►

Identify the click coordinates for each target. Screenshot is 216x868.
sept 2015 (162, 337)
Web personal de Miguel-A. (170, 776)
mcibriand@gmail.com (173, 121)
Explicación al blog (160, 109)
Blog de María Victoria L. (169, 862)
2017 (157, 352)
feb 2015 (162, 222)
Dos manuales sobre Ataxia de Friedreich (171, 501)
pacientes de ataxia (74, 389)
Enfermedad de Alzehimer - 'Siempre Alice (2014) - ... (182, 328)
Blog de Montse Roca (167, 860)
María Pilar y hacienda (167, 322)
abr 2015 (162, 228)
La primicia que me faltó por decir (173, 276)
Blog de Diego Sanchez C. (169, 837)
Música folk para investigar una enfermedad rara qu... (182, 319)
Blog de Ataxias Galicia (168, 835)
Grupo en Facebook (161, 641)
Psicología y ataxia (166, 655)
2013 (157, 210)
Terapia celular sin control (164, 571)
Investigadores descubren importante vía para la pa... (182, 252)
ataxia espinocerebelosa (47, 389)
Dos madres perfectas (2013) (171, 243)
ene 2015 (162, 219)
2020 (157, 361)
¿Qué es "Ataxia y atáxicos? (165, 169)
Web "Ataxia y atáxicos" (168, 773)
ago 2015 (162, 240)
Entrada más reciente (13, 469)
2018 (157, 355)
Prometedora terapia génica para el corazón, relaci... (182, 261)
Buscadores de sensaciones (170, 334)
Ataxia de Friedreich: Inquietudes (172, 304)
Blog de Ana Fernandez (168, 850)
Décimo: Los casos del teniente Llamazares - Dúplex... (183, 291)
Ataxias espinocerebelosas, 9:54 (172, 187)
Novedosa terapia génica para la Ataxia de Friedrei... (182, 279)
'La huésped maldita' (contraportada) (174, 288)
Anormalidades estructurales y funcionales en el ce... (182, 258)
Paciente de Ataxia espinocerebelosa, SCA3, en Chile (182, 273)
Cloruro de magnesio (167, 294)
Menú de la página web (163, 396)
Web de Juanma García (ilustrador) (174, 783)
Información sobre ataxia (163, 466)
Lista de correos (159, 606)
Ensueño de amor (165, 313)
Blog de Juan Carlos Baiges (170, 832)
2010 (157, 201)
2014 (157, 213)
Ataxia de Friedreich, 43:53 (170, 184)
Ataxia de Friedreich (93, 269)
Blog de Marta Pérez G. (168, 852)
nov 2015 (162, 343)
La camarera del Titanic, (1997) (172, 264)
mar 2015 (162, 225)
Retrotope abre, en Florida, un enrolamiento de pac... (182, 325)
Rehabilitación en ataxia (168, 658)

◄

**WORK TO DO**: How many lines of the listing above contain the string "María"? Give only the number.

**SOLVED PROBLEM**: 2